# What you are asked to do
Below are some records. Copy every line in them that holds "Institute".

# Records for this exercise

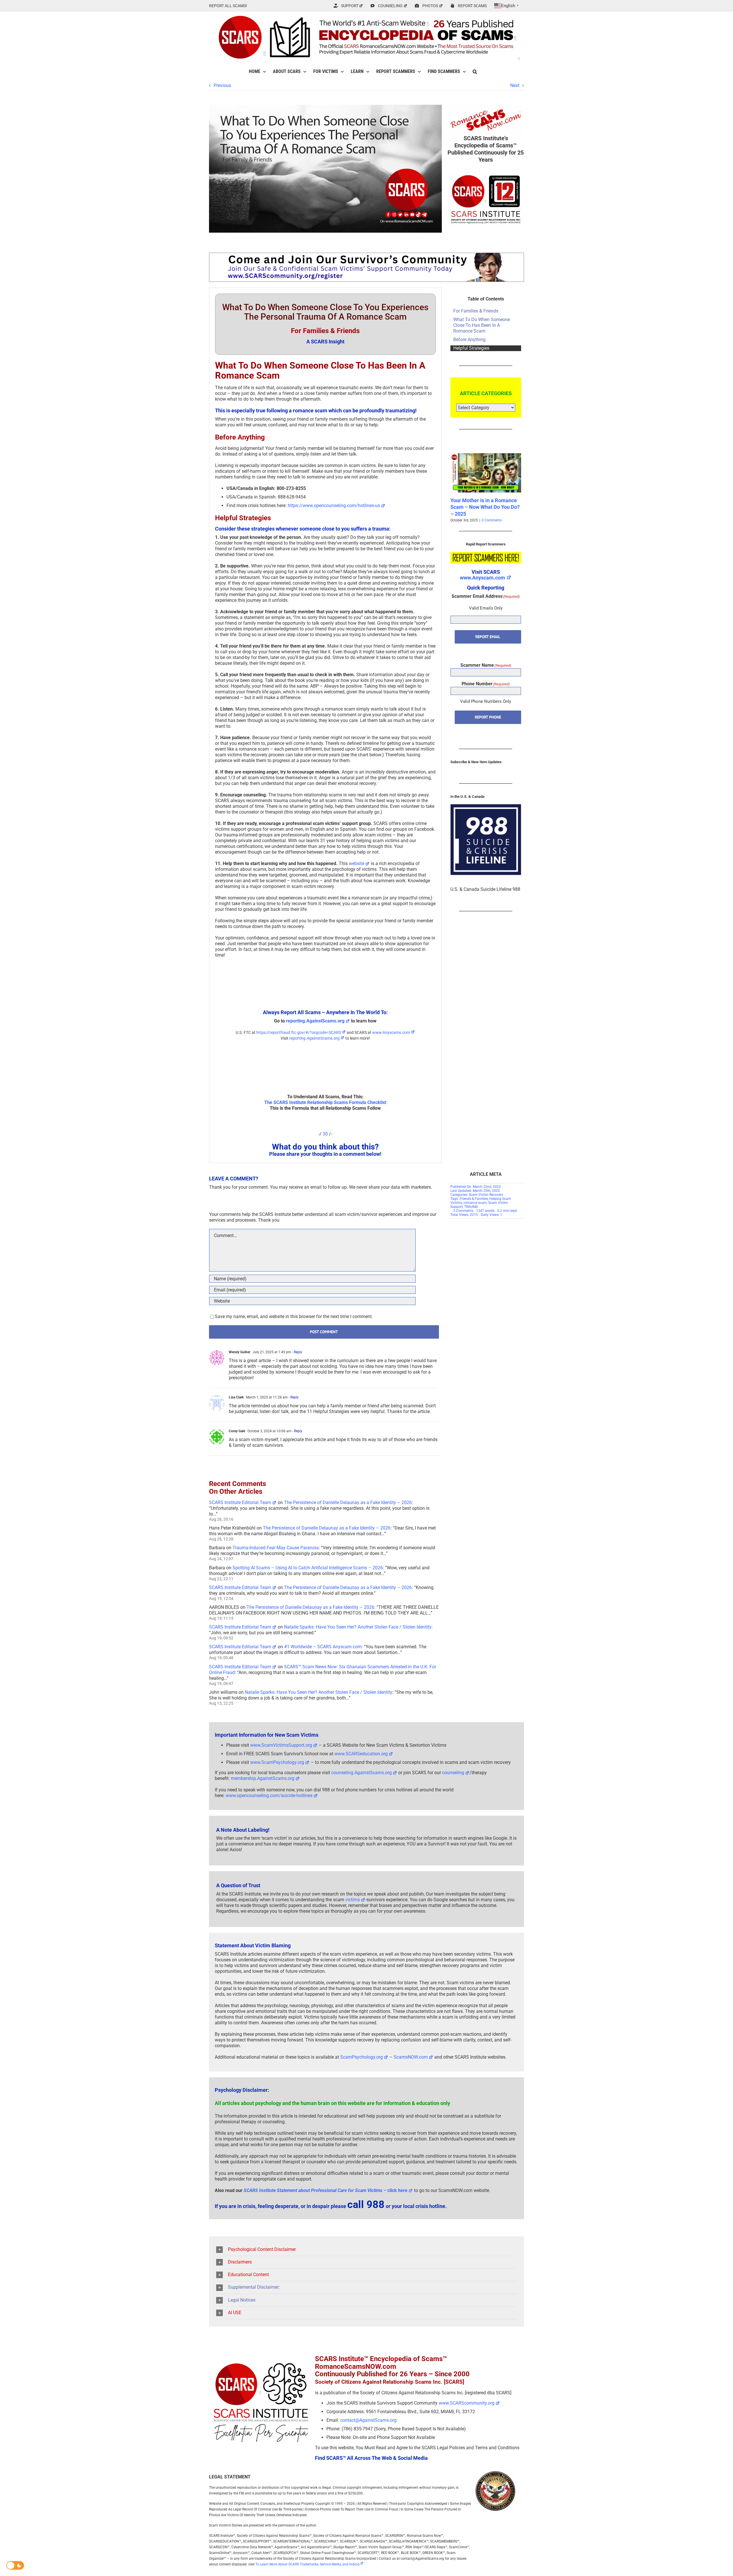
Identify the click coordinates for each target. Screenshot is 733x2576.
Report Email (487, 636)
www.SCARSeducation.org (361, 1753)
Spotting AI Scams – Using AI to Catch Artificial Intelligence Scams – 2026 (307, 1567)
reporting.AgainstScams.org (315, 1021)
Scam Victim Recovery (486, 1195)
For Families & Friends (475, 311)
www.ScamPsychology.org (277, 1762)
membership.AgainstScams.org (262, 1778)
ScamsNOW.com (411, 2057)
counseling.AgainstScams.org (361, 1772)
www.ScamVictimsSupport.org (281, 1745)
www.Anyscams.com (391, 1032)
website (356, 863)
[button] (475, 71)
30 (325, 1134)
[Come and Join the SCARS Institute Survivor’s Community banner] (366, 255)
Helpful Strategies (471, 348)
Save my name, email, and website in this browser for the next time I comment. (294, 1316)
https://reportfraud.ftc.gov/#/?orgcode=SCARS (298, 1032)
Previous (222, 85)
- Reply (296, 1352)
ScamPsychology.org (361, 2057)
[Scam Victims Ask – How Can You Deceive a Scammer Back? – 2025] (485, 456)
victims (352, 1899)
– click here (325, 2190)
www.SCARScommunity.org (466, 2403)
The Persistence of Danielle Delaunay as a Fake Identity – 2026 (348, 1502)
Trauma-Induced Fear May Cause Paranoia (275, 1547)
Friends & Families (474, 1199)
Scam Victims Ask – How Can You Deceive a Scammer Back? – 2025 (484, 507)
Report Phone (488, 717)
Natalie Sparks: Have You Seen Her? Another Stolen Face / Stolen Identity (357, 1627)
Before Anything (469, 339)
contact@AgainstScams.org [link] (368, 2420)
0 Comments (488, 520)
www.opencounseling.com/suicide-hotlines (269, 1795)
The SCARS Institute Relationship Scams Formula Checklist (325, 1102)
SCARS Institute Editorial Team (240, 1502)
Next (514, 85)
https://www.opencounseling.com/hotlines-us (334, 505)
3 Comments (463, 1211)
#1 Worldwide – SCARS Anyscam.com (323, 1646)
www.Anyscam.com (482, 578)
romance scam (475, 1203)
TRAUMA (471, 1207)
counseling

# Output for this exercise
[Come and Join the SCARS Institute Survivor’s Community banner] (366, 255)
The SCARS Institute Relationship Scams Formula Checklist (325, 1102)
SCARS Institute Editorial Team (240, 1502)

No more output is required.